**GIVEN ENTRIES**:
%%

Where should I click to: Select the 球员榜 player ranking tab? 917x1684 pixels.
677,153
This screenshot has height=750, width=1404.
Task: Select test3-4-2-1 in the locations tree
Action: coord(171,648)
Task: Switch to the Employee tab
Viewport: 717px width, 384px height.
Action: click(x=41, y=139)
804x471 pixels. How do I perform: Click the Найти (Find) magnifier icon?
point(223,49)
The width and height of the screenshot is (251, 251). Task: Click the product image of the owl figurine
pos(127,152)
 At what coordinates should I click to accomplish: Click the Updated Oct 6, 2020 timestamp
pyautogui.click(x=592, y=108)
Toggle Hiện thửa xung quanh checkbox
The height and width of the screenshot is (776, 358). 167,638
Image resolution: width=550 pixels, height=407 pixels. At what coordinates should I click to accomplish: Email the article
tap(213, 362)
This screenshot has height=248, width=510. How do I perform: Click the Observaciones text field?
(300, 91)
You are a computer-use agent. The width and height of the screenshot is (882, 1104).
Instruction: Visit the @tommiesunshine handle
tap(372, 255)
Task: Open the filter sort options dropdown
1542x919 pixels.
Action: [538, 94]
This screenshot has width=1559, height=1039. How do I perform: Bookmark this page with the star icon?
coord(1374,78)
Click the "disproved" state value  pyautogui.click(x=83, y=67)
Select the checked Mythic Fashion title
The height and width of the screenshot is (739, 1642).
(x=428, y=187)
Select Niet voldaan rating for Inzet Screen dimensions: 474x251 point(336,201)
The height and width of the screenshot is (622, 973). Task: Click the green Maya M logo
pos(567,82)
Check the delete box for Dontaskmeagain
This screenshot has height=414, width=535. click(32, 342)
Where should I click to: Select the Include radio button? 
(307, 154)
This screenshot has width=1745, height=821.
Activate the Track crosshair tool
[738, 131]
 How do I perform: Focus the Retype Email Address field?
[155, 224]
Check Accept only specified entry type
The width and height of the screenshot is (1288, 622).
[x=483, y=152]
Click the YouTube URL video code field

%%

**ABOUT THIS EXERCISE**: What are the lines above, starting at the one with "Toggle Hiện thửa xung quanh checkbox" and ending at the one with "Select Niet voldaan"? Give them again exactly, and only them.

**OUTPUT FOR THIS EXERCISE**:
Toggle Hiện thửa xung quanh checkbox
The height and width of the screenshot is (776, 358). 167,638
Image resolution: width=550 pixels, height=407 pixels. At what coordinates should I click to accomplish: Email the article
tap(213, 362)
This screenshot has height=248, width=510. How do I perform: Click the Observaciones text field?
(300, 91)
You are a computer-use agent. The width and height of the screenshot is (882, 1104).
Instruction: Visit the @tommiesunshine handle
tap(372, 255)
Task: Open the filter sort options dropdown
1542x919 pixels.
Action: [538, 94]
This screenshot has width=1559, height=1039. How do I perform: Bookmark this page with the star icon?
coord(1374,78)
Click the "disproved" state value  pyautogui.click(x=83, y=67)
Select the checked Mythic Fashion title
The height and width of the screenshot is (739, 1642).
(x=428, y=187)
Select Niet voldaan rating for Inzet Screen dimensions: 474x251 point(336,201)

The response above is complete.